INSTRUCTIONS TO FOLLOW ->
Copy the records from the start through the line with "I want to click on table-header: 三相合闸, so", and change "Identify" to "Find". Keep everything else the same.
======== RECORDS ========
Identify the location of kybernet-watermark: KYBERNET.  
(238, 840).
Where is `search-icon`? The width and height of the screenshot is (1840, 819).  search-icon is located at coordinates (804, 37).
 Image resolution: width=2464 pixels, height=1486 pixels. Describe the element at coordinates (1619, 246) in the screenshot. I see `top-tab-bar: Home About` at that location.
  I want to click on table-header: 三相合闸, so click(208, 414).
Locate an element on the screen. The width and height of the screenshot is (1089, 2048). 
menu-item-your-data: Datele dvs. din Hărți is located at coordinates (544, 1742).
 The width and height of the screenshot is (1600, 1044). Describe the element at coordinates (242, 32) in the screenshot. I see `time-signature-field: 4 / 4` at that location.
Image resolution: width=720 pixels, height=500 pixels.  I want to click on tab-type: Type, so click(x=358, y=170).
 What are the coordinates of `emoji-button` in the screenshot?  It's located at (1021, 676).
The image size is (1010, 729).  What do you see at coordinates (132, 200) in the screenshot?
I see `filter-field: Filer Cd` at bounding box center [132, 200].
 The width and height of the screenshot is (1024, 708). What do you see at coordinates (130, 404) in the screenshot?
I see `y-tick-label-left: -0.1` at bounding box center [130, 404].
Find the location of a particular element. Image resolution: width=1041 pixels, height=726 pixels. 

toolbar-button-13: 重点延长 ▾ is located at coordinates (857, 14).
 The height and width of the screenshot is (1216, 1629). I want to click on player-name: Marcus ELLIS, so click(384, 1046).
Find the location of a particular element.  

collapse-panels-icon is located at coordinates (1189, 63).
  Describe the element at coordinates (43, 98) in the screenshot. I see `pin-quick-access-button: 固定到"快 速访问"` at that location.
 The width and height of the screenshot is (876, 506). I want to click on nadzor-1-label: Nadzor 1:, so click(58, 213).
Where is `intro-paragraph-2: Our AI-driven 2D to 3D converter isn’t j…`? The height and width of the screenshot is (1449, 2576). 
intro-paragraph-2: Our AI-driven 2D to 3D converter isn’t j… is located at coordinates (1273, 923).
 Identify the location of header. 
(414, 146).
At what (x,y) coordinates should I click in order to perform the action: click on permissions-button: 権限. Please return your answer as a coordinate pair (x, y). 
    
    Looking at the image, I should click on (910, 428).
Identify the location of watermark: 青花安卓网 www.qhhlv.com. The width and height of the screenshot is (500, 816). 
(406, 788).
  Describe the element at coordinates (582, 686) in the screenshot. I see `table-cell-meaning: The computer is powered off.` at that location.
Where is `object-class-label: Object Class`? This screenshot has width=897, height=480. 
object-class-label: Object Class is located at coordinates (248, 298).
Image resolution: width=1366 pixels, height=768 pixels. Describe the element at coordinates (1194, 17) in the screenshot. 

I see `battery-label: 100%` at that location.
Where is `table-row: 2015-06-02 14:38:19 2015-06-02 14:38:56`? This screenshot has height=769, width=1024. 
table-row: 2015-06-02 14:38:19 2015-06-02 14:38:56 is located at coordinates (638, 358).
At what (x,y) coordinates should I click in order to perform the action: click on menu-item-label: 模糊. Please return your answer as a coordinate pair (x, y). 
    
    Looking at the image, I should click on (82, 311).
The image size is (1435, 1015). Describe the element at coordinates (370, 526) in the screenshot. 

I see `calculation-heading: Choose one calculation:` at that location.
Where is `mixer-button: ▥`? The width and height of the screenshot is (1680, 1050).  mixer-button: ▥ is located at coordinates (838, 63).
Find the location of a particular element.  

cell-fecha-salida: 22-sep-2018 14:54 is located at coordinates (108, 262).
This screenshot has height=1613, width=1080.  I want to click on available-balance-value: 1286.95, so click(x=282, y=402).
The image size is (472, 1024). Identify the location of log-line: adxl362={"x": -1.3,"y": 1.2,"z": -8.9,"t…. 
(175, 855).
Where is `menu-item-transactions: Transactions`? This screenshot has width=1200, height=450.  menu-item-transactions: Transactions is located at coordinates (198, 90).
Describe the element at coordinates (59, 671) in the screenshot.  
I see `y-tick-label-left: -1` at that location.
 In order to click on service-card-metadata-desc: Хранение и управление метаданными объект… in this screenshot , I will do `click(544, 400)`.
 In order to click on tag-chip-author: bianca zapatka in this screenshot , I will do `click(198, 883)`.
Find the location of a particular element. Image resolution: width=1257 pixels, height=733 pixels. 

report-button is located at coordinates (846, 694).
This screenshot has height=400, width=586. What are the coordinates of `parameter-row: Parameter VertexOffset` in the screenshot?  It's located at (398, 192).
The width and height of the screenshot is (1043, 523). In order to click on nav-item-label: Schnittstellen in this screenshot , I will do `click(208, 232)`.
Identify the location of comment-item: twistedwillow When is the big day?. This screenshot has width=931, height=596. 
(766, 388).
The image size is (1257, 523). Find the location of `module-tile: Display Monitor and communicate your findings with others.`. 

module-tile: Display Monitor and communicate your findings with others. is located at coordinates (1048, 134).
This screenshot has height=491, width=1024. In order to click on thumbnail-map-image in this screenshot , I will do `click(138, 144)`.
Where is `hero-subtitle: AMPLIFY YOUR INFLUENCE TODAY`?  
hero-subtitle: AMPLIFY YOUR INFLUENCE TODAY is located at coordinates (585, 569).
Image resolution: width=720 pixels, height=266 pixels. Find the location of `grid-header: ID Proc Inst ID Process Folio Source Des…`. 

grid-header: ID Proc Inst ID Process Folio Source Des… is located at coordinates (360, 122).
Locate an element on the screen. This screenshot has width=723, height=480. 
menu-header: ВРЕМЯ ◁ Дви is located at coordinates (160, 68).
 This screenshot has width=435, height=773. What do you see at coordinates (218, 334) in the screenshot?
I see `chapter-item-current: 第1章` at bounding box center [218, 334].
========
SOLUTION FOR THIS EXERCISE ->
Find the location of kybernet-watermark: KYBERNET.  
(238, 840).
Where is `search-icon`? The width and height of the screenshot is (1840, 819).  search-icon is located at coordinates (804, 37).
 Image resolution: width=2464 pixels, height=1486 pixels. Describe the element at coordinates (1619, 246) in the screenshot. I see `top-tab-bar: Home About` at that location.
  I want to click on table-header: 三相合闸, so click(208, 414).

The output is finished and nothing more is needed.